_WORK REQUEST_
Beneath this instruction is a block of data; output from it exactly the lines that run from the one containing "Quiénes somos (103, 949)" through the one containing "AGB (596, 927)", inclusive.
*** Opening of RECORDS FOR THE EXERCISE ***
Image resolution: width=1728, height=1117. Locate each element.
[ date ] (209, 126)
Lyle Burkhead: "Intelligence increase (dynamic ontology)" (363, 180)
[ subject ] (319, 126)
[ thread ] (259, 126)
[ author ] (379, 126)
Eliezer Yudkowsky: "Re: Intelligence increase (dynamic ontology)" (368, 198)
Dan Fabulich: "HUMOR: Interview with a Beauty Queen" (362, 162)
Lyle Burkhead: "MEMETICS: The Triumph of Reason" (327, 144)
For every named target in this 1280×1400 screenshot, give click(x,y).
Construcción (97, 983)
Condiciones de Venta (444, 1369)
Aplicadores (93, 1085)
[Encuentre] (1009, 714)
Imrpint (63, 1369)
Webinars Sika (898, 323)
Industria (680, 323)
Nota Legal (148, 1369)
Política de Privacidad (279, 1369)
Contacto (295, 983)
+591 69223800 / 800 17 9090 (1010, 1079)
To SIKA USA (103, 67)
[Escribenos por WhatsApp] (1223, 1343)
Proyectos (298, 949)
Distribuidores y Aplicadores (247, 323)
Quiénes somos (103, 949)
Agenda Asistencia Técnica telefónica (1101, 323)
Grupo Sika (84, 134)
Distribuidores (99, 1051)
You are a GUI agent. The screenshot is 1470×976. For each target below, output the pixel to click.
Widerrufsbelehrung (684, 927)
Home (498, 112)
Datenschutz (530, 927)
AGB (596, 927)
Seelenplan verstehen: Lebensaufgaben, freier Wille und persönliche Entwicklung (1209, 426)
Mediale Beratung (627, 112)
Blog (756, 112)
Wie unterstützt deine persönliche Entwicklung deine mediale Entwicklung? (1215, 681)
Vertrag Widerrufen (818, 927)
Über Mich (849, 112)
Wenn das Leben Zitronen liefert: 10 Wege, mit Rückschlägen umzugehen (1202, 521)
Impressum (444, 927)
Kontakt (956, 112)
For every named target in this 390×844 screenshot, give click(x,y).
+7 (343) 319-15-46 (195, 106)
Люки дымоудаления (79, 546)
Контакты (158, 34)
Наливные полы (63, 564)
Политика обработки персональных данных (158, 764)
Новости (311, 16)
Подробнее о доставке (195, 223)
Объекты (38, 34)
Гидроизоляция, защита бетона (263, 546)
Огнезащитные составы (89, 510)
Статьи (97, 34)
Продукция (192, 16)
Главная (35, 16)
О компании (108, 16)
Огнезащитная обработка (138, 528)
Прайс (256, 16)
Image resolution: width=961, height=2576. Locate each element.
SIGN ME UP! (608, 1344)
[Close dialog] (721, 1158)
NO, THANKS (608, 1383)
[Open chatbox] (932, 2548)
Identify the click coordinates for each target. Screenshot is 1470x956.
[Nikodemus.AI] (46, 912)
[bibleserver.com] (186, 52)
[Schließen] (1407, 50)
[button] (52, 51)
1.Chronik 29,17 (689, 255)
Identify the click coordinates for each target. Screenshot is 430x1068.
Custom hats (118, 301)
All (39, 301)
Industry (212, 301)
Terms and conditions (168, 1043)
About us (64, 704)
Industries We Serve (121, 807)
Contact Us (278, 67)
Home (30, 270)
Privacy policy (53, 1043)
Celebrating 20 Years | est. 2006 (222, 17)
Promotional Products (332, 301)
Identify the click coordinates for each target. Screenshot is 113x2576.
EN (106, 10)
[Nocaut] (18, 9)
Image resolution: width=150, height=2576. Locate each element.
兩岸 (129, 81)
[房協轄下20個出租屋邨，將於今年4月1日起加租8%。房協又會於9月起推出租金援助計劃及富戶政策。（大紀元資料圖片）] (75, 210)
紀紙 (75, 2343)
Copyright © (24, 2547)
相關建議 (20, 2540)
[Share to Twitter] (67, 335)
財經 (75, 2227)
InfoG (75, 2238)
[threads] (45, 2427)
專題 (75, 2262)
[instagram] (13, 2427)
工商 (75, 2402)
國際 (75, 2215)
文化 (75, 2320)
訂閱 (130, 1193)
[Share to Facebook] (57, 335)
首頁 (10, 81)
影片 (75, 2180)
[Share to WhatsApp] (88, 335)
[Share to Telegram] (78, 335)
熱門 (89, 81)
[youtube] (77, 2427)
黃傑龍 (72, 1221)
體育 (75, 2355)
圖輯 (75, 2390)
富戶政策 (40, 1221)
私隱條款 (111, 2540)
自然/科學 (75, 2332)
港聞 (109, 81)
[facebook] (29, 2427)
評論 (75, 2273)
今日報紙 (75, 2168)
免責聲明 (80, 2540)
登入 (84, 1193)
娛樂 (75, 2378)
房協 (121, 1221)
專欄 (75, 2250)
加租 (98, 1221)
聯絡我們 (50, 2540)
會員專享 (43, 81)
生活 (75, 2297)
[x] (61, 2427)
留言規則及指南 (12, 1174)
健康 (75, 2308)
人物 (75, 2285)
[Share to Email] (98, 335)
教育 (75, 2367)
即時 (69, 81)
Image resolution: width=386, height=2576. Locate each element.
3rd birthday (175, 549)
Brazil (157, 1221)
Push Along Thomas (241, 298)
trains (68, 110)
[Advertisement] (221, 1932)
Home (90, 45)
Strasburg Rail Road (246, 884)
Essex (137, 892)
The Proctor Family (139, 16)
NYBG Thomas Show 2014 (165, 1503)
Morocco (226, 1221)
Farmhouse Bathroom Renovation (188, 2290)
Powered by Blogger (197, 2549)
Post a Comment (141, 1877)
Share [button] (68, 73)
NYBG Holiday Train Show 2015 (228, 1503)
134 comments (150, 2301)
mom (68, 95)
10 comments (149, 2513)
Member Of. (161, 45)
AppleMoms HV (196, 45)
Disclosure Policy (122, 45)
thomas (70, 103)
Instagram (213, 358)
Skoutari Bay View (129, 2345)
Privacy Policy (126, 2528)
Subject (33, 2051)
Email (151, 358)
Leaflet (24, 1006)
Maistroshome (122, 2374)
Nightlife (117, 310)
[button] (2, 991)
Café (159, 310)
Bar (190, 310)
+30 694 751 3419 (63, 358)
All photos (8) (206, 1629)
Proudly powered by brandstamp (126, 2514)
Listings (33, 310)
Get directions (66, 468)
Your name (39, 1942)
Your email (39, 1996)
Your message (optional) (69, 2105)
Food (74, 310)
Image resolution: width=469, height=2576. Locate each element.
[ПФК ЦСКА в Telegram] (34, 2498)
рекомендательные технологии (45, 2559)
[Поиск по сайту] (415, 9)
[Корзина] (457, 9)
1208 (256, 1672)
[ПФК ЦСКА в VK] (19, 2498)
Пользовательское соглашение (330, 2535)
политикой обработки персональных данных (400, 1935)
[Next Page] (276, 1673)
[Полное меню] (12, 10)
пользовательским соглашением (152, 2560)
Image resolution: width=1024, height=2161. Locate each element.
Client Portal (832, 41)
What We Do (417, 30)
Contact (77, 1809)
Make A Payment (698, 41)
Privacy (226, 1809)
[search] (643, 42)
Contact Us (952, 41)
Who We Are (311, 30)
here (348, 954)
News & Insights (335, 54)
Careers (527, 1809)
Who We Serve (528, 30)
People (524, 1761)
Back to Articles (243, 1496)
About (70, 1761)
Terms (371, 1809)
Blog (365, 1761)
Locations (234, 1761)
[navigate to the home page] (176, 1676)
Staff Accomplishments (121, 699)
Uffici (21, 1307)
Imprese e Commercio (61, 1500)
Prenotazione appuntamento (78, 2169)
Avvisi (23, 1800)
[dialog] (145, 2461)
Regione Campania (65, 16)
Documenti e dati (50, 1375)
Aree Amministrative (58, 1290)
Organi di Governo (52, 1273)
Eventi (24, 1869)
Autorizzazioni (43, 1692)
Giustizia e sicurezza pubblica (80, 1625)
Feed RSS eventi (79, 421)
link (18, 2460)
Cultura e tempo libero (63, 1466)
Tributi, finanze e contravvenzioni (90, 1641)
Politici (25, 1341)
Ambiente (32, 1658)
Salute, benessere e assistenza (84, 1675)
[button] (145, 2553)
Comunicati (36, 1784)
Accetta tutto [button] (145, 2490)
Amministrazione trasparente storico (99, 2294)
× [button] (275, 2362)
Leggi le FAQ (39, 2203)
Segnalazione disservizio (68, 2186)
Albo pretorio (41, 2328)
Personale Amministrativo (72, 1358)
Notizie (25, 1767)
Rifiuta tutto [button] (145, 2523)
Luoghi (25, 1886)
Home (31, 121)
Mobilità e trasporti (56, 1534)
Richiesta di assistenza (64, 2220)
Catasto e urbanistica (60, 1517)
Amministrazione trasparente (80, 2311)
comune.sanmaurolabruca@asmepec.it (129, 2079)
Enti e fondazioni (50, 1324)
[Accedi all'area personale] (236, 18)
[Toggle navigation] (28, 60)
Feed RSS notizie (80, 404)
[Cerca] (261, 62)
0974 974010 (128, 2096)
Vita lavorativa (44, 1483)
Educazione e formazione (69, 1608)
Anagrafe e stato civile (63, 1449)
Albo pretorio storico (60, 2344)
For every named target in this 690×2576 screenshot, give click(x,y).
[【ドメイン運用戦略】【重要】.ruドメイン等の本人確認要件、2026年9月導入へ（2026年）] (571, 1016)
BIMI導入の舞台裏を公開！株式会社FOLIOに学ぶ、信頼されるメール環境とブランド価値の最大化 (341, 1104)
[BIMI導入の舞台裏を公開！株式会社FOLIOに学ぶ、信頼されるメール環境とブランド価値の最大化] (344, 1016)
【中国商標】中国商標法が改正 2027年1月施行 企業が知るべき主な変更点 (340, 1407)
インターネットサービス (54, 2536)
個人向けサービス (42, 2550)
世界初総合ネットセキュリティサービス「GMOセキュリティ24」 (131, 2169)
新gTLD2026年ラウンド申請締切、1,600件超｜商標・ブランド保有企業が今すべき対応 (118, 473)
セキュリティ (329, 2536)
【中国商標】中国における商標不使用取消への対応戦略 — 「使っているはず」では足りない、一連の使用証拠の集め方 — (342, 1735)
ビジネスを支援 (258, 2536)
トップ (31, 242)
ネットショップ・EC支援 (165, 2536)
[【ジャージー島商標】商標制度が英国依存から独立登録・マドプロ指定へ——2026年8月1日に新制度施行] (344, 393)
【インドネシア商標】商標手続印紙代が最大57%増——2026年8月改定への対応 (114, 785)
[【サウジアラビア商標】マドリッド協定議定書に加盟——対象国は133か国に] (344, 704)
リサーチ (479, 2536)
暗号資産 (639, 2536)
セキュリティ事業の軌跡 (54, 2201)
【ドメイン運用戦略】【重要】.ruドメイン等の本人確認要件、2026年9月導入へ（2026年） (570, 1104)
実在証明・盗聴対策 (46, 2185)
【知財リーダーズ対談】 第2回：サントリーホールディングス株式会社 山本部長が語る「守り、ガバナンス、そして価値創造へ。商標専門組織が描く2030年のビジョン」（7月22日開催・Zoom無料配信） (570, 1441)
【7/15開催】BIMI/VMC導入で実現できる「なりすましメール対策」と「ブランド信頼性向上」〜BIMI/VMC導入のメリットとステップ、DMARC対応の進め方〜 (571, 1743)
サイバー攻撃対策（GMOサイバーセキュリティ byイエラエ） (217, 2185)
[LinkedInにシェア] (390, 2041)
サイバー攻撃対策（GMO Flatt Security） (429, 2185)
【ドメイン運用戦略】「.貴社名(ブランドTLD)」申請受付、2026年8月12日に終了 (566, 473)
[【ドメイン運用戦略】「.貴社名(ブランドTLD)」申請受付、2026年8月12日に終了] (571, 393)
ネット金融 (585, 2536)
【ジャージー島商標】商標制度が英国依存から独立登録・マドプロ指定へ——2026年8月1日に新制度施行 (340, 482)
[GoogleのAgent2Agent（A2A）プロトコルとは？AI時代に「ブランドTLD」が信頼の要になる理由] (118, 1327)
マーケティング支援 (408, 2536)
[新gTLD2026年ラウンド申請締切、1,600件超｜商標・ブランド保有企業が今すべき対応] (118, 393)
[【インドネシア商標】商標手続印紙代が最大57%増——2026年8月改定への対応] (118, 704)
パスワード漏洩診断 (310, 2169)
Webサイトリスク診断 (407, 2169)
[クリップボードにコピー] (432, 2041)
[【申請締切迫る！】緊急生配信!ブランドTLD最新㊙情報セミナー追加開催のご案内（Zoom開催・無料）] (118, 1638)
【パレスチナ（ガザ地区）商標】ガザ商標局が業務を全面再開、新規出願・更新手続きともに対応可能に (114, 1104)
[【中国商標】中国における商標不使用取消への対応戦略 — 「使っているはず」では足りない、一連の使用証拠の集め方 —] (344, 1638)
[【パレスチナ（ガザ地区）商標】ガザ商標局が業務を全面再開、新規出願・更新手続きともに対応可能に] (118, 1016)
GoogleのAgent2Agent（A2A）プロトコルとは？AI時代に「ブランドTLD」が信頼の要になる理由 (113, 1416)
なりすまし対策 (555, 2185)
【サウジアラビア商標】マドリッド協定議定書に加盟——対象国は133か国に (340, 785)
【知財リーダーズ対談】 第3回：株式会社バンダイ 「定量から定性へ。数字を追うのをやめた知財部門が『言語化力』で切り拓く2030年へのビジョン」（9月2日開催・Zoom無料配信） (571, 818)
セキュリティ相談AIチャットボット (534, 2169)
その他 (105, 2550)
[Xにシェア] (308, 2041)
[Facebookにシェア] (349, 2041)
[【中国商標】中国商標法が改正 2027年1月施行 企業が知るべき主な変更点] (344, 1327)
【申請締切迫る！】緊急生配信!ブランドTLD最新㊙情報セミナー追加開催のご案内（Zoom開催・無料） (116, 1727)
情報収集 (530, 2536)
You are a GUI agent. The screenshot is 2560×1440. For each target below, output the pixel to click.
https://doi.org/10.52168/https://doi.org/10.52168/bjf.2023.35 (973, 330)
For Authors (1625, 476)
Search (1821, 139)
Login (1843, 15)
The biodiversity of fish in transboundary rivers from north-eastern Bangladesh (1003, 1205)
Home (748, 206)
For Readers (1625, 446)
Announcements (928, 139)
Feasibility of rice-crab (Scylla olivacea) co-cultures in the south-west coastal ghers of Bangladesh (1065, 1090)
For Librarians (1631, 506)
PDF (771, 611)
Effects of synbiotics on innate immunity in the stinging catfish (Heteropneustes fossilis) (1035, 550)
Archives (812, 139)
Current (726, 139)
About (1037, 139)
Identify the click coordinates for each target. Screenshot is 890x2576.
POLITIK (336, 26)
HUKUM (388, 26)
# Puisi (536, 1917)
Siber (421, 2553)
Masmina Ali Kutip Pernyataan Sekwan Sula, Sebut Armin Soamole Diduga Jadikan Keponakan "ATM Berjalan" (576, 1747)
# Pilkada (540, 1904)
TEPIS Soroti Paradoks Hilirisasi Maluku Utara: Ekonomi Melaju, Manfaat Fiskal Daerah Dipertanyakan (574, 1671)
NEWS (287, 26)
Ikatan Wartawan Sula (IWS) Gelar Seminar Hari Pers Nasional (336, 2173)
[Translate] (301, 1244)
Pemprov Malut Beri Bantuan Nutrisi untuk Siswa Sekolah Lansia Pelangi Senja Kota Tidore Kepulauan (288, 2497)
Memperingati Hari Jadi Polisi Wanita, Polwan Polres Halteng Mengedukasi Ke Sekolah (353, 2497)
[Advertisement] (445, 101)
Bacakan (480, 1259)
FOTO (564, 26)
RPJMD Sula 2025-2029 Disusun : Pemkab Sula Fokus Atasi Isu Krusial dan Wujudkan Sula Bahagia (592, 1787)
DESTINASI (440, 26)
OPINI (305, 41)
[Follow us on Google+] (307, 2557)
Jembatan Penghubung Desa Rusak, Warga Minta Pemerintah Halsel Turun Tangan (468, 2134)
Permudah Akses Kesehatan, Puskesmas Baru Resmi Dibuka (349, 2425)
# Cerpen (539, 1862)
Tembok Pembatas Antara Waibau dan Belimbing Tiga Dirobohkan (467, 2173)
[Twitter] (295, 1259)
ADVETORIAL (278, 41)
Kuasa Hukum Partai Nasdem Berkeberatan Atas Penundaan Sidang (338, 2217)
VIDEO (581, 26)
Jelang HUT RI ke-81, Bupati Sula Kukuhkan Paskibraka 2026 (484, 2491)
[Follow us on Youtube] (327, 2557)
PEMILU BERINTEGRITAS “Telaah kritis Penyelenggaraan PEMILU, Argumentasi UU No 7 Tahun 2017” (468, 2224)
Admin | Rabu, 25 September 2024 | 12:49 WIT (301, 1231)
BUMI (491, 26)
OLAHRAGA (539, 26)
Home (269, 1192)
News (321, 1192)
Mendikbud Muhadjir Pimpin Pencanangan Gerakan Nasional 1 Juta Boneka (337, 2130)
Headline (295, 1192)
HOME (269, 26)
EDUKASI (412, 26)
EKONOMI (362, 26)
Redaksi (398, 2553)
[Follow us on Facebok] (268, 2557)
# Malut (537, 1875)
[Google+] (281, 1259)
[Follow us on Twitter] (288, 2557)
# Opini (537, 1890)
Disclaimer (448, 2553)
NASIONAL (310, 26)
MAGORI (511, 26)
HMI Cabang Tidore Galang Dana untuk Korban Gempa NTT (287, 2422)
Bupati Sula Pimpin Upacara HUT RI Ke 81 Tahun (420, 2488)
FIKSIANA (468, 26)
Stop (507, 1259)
*** Close of RECORDS FOR THE EXERCISE ***
_TASK SOLUTION_
Quiénes somos (103, 949)
Agenda Asistencia Técnica telefónica (1101, 323)
Grupo Sika (84, 134)
Distribuidores (99, 1051)
You are a GUI agent. The screenshot is 1470×976. For each target below, output the pixel to click.
Widerrufsbelehrung (684, 927)
Home (498, 112)
Datenschutz (530, 927)
AGB (596, 927)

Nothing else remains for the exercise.